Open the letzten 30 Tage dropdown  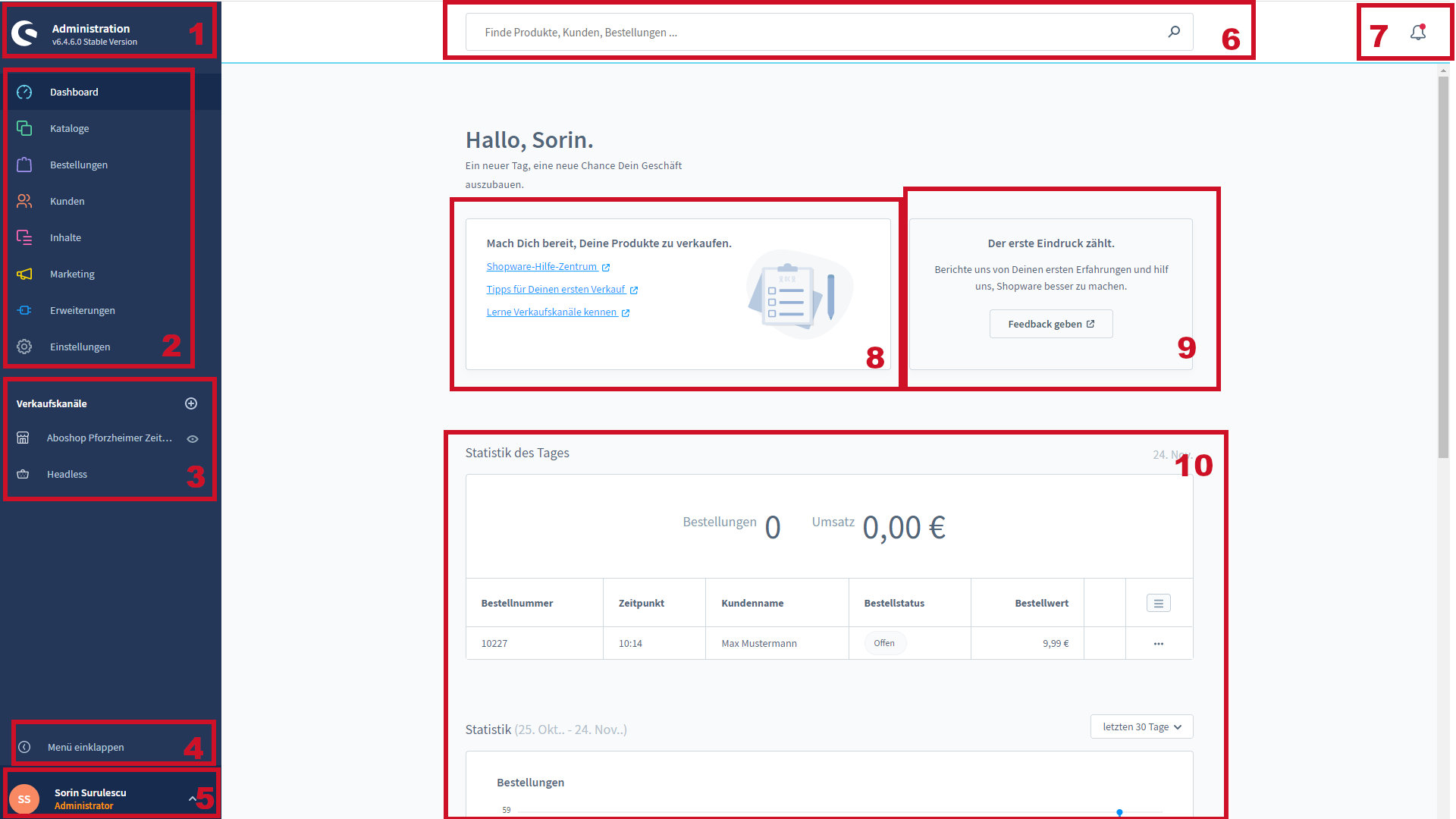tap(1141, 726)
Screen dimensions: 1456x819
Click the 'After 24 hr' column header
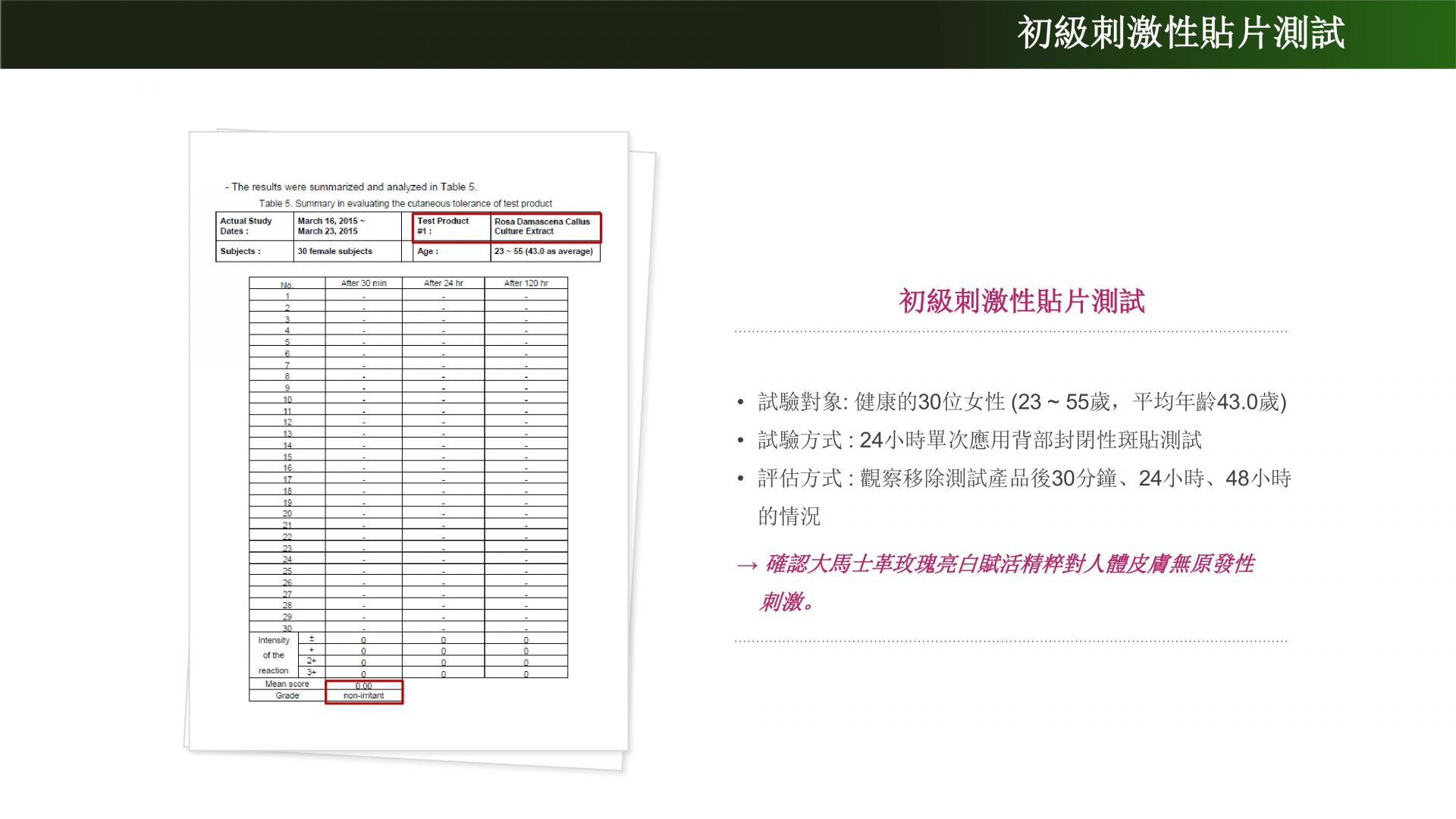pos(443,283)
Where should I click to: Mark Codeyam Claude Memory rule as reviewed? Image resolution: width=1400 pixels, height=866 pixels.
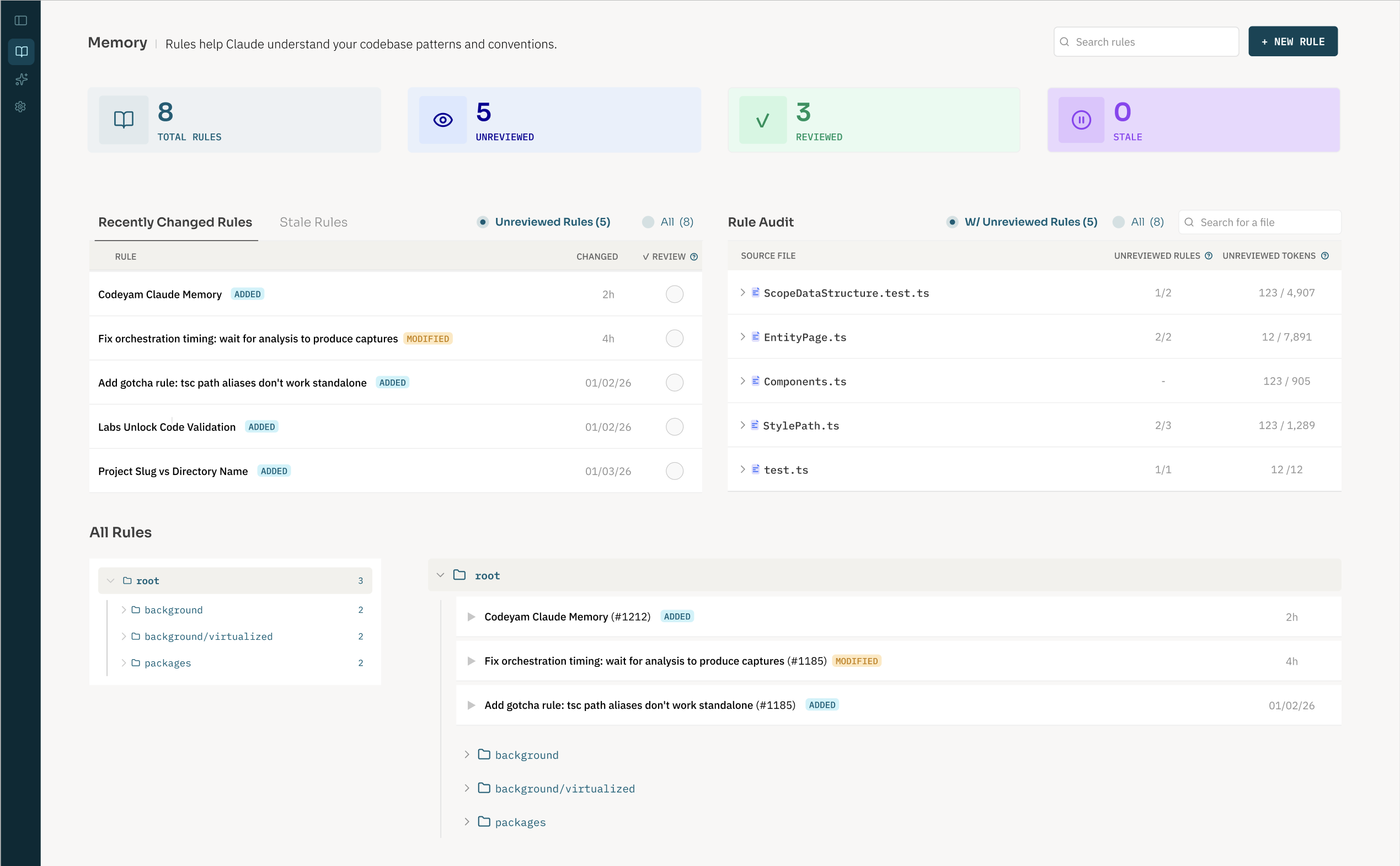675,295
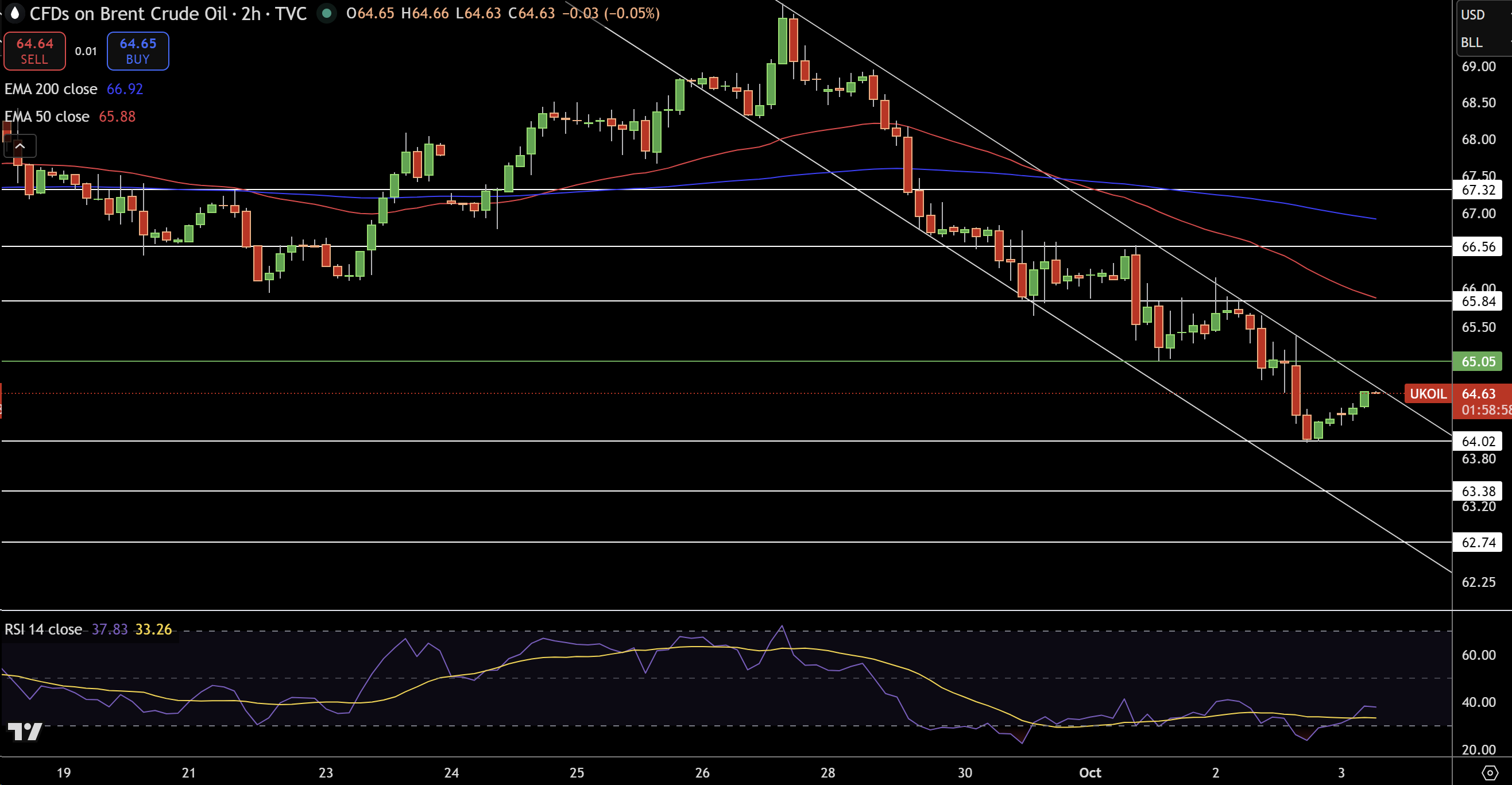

━━━━━━━━━━━━━━━━━━━━━━━━━━━━━━

Work request =>
Set down exactly, from the line that contains "Where should I" through the last line of the data, each line as it stands, and leave the pictures out.

Result for this exercise =>
Where should I click to: Mark Codeyam Claude Memory rule as reviewed? Image resolution: width=1400 pixels, height=866 pixels.
675,295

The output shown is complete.